Records from a data source:
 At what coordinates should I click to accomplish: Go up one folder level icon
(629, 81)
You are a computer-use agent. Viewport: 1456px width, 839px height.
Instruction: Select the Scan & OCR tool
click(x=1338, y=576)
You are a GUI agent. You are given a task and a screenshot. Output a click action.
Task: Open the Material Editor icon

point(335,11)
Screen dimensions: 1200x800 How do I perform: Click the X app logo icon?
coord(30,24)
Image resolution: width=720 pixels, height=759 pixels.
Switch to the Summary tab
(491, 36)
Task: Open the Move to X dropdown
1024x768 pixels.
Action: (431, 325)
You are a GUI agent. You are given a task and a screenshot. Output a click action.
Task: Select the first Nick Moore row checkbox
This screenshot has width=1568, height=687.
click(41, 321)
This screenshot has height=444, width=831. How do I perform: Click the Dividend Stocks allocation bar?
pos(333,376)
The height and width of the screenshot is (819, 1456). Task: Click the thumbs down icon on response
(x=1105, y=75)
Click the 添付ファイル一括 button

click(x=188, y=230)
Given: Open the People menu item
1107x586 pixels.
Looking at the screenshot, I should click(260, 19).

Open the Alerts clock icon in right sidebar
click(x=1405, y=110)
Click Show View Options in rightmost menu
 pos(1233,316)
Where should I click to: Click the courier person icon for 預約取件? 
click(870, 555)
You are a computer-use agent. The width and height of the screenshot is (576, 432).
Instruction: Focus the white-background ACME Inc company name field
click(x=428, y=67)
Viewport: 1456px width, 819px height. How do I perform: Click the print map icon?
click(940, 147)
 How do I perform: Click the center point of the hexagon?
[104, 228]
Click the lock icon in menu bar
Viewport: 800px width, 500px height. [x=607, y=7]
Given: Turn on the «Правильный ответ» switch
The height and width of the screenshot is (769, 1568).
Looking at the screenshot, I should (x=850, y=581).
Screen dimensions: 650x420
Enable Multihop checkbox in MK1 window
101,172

* What is being asked *
Begin with the line above that has "This screenshot has width=1568, height=687." and continue through the line that has "You are a computer-use agent. The", setting each one down exactly. Stop there.

* Answer to this exercise *
This screenshot has width=1568, height=687.
click(41, 321)
This screenshot has height=444, width=831. How do I perform: Click the Dividend Stocks allocation bar?
pos(333,376)
The height and width of the screenshot is (819, 1456). Task: Click the thumbs down icon on response
(x=1105, y=75)
Click the 添付ファイル一括 button

click(x=188, y=230)
Given: Open the People menu item
1107x586 pixels.
Looking at the screenshot, I should click(260, 19).

Open the Alerts clock icon in right sidebar
click(x=1405, y=110)
Click Show View Options in rightmost menu
 pos(1233,316)
Where should I click to: Click the courier person icon for 預約取件? 
click(870, 555)
You are a computer-use agent. The width and height of the screenshot is (576, 432).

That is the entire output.